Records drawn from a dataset
= = = = =

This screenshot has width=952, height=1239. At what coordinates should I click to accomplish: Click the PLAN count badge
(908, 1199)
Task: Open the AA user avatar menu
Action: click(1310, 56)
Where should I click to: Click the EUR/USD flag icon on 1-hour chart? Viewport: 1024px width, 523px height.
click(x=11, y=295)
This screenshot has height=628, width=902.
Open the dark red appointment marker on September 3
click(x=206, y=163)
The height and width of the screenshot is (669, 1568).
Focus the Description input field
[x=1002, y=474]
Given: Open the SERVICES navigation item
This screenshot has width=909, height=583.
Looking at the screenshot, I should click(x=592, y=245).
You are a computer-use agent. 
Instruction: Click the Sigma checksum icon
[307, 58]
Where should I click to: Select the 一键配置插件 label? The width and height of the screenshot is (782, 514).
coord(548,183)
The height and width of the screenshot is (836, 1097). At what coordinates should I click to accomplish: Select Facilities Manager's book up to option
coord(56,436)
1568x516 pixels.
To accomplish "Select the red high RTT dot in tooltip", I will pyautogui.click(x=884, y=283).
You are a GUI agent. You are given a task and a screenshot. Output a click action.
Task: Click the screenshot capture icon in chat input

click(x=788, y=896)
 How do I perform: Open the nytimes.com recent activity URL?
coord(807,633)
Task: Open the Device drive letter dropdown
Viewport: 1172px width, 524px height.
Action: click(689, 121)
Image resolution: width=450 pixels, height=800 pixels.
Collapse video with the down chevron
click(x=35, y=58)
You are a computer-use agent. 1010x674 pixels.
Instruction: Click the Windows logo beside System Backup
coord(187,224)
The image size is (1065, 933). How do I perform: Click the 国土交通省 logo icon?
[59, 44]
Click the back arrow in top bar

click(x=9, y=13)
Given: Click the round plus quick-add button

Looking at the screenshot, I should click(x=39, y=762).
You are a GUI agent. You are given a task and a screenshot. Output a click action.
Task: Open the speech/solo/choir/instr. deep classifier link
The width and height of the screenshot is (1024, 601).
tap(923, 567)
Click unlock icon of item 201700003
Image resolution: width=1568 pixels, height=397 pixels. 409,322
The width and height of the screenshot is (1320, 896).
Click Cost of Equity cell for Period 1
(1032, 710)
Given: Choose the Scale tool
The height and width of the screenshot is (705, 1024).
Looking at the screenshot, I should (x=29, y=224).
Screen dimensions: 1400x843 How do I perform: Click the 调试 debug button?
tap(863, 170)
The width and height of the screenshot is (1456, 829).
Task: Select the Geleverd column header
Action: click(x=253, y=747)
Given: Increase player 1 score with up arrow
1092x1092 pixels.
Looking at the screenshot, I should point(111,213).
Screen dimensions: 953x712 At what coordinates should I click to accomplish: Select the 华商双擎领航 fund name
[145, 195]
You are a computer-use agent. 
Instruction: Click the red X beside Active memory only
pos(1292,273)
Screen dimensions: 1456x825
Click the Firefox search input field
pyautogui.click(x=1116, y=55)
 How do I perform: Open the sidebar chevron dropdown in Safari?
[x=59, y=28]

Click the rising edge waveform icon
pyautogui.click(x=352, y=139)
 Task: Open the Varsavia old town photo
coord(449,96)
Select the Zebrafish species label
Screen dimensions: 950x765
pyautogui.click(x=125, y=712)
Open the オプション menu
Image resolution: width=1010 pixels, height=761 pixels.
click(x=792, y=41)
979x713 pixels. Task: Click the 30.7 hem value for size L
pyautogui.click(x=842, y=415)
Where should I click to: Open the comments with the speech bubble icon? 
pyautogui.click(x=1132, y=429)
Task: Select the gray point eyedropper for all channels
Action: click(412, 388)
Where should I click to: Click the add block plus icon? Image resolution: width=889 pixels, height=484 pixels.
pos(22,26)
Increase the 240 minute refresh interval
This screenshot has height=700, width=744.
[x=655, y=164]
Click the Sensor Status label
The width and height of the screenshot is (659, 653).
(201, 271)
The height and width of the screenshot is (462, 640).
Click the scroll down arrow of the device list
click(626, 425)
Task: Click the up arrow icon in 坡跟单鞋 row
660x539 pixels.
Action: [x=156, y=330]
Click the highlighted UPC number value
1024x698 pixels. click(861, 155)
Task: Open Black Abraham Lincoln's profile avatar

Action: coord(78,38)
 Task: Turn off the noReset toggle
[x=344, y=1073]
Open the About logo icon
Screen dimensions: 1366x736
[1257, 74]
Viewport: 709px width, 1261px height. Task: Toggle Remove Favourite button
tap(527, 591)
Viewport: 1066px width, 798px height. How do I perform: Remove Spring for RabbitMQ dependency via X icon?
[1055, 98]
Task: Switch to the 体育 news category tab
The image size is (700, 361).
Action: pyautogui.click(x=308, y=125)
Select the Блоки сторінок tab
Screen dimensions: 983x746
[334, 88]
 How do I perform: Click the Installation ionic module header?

= = = = =

[Requirement] Please return only the lines above, starting at the line that has "The height and width of the screenshot is (836, 1097)." and ending at the line that has "Given: Choose the Scale tool", keeping both and leaving each one unchanged.

[Exercise response]
The height and width of the screenshot is (836, 1097). At what coordinates should I click to accomplish: Select Facilities Manager's book up to option
coord(56,436)
1568x516 pixels.
To accomplish "Select the red high RTT dot in tooltip", I will pyautogui.click(x=884, y=283).
You are a GUI agent. You are given a task and a screenshot. Output a click action.
Task: Click the screenshot capture icon in chat input

click(x=788, y=896)
 How do I perform: Open the nytimes.com recent activity URL?
coord(807,633)
Task: Open the Device drive letter dropdown
Viewport: 1172px width, 524px height.
Action: click(689, 121)
Image resolution: width=450 pixels, height=800 pixels.
Collapse video with the down chevron
click(x=35, y=58)
You are a computer-use agent. 1010x674 pixels.
Instruction: Click the Windows logo beside System Backup
coord(187,224)
The image size is (1065, 933). How do I perform: Click the 国土交通省 logo icon?
[59, 44]
Click the back arrow in top bar

click(x=9, y=13)
Given: Click the round plus quick-add button

Looking at the screenshot, I should click(x=39, y=762).
You are a GUI agent. You are given a task and a screenshot. Output a click action.
Task: Open the speech/solo/choir/instr. deep classifier link
The width and height of the screenshot is (1024, 601).
tap(923, 567)
Click unlock icon of item 201700003
Image resolution: width=1568 pixels, height=397 pixels. 409,322
The width and height of the screenshot is (1320, 896).
Click Cost of Equity cell for Period 1
(1032, 710)
Given: Choose the Scale tool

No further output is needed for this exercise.